Last week was a tough one for the East Coast media elite.
Newsweek and the Wall Street Journal had already prepared lengthy eulogies for California as it prepared to run out of money.
But then the Legislature and Gov. Arnold Schwarz-enegger spoiled everything by cutting a late-night deal to close the state's $42 billion gap.
No matter. Readers in New York market never tire of reading about pending California catastrophes.
First to re-puncture the Golden Dream was the Wall Street Journal's opinion page, with a column called "How California Became France."
"California is in a French-like bind: unable to afford a welfare-type state, and unable to overhaul it," wrote Matthew Kaminiski on Monday.
The comparison breaks down further from there. France offers its citizens universal health care, and its jobless rate is at 8 percent. With unemployment here climbing above 9.3 percent and millions of families without health care, California could only hope to be in a "French-like bind."
The second hyperbolic essay came from Joel Kotkin, who authored a piece in Newsweek headlined "Death of a Dream."
Kotkin, a transplant to Southern California, has made a cottage industry out of defending suburban sprawl in recent years.
Now he's decided that it is "hysterical greens" who have brought California to its knees.
Who are these greens?
They include Hollywood magnates, Silicon Valley billionaires and well-heeled politicians like Arnold Schwarzenegger and Jerry Brown.
"They might imagine that driving a Prius or the blocking a new water system or new suburban housing development serves the planet, but this usually comes at no cost to themselves or their lifestyles," he writes.
Kotkin is always fun to read, but his thesis, as usual, is a mess. California's economy tanked when the housing bubble burst, and that bubble was built on large-lot homes, financed with subprime loans, occupied by people who commuted long distances to work.
It wasn't environmentalists who created this unsustainable bubble, and it certainly wasn't Kotkin who warned us about it.
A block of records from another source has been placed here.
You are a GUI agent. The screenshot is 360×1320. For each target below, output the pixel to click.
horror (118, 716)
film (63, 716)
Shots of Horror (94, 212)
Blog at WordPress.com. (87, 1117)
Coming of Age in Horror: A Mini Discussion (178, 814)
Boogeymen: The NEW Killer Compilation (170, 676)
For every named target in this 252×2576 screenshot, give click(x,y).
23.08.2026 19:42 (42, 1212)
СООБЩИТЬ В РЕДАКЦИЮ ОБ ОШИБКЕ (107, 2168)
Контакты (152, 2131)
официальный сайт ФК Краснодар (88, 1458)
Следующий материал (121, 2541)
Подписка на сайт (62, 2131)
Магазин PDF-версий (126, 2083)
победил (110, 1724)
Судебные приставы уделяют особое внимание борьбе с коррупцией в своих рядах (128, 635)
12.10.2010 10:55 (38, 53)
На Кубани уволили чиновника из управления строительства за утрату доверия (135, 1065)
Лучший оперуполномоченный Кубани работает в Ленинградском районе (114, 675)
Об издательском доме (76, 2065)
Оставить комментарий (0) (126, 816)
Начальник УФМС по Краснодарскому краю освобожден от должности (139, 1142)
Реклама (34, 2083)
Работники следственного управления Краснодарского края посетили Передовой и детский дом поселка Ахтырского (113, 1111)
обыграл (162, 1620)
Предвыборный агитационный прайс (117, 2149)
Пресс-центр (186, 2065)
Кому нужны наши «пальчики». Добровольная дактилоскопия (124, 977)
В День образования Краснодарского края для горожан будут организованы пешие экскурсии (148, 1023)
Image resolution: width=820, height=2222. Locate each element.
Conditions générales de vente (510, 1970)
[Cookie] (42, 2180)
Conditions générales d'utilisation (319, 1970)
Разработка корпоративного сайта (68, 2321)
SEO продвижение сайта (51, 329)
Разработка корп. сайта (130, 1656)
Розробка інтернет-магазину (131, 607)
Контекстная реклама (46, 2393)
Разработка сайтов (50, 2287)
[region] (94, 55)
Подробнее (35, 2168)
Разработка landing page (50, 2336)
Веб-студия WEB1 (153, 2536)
Schwarzenegger deserves his lumps for his inconsistent leadership, and smug Californians need to be reminded that their support for various ballot initiatives have contributed to the state's fiscal woes.
But it is laughable to see Kaminski write that "California leads the nation on economic and fiscal dysfunction."
That dubious honor goes to Wall Street, a place that has somehow escaped the attention of certain learned analysts.